In 1981, in order to pay its due debts, Romania requested the International Monetary Fund a line of credit[2] and adopted a policy to pay back all its debt.[3] The decision to repay the debt has been considered irrational, as other developing countries that were hit by the same problem were able to obtain debt rescheduling or "haircuts".[4]
See main article: 1980s austerity policy in Romania.
As the IMF recommended, imports were reduced and exports were increased. The effect of the cuts in imports in Romania, a net importer of food from the West, was however not correctly estimated by the foreign analysts and it led to food shortages.[5]
Romania's record - having all of its debts to commercial banks paid off in full - has not been matched by any other heavily-indebted country in the world.[6] The policy to repay - and, in multiple cases, prepay - Romania's external debt became the dominant policy in the late 1980s.
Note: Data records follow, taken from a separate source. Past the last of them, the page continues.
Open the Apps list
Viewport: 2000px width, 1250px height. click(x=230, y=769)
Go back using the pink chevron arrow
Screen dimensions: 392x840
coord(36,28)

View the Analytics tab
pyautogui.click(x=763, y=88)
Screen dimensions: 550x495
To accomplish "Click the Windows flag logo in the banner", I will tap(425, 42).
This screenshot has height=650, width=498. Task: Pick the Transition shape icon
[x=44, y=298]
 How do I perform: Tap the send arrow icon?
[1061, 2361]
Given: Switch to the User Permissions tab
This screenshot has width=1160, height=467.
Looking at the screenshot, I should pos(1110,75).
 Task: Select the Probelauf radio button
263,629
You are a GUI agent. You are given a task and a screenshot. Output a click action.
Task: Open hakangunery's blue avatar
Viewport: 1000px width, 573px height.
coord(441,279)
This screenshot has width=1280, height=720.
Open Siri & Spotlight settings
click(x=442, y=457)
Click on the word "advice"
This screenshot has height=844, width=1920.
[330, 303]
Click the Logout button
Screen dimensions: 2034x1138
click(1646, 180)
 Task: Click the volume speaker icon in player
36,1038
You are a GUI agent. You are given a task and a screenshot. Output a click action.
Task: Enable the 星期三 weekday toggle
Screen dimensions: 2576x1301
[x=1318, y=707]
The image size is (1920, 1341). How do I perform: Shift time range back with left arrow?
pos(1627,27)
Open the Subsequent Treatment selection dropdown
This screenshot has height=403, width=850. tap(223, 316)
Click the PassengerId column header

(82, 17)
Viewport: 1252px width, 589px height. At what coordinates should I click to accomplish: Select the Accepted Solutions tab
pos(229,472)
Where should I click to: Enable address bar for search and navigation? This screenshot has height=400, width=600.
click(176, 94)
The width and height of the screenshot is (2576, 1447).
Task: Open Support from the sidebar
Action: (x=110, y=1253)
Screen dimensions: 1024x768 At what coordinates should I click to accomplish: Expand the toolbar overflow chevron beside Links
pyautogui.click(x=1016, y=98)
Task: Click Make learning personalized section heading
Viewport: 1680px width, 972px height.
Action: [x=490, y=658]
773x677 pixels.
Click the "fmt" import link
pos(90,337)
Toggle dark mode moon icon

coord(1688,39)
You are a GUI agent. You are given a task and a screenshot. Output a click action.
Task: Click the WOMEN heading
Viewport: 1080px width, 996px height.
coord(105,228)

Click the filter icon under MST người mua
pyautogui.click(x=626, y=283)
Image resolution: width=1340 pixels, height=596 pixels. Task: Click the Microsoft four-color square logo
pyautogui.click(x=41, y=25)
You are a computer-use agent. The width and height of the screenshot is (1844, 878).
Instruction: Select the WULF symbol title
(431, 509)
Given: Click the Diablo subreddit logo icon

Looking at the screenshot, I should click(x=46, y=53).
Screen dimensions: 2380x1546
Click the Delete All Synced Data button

The result was economic stagnation throughout the 1980s and - towards the end of the decade - the conditions were created for an economic crisis. The country's industrial capacity was eroded as equipment grew obsolete, energy intensity increased and the standard of living deteriorated significantly. Draconian restrictions were imposed on the household energy use to ensure an adequate supply for the industry. Convertible currency exports were promoted at all costs and imports were severely compressed. In 1988, real GDP contracted by 0.5%, mostly due to a decline in industrial output caused by significantly increased material costs. Despite the 1988 decline, the net foreign balance reached its decade peak (9.5% of GDP). In 1989, GDP slumped by a further 5.8% due to growing shortages and the increasingly obsolete capital stock. By March 1989, virtually all of the external debt had been repaid. The entire medium- and long-term external debt was repaid. The lingering amount, totalling less than $500 million, consisted of short-term credits (mainly short-term export credits granted by Romania). A 1989 decree legally prohibited Romanian entities from contracting external debt.[7] The CIA World Factbook edition of 1990 listed Romania's external debt as "none" as of mid-1989.[8]
1975 | 1980 | 1981 | 1982 | 1983 | 1984 | 1985 | 1986 | 1987 | 1988 | 1989 | 1990 | 1991 | 1992 | 1993 | 1994 | 1995 | ||
---|---|---|---|---|---|---|---|---|---|---|---|---|---|---|---|---|---|---|
Gross external debt | 2.9 | 9.4 | 10.2 | 9.8 | 8.8 | 7.1 | 6.6 | 6.4 | 5.1 | 2.2 | 0.0 | 0.2 | 2.2 | 3.5 | 4.5 | 5.5 | 6.7 | |
Net status |
At the end of 1989, Romania's GDP amounted to $53.7 billion and its total external debt was $0.0 billion.[16] However, external debt is only part of a country's public debt, the other part being its internal debt.[17] The tax burden on Romanian enterprises was based on unrealistic plan targets, resulting in large enterprise losses due to excessive tax burden. These losses were financed by bank credit. These accumulated bank debts of state enterprises and cooperatives were written off against government bank deposits resulting from past fiscal surpluses (the fiscal surplus of 1989, for instance, was over 8% of GDP). The cost was the near elimination of these deposits by the end of 1990 (fiscal surplus for 1990 amounted to less than 2% of GDP).[18] Thus, Romania jumped from not even being in the top 10 countries with the smallest public debt (as percentage of GDP) in 1989 to being the world leader in 1990. Romania remained the country with the smallest public debt in 1991, falling to the 6th place in 1992 and 1993 and finally to the 9th place in 1994.[19]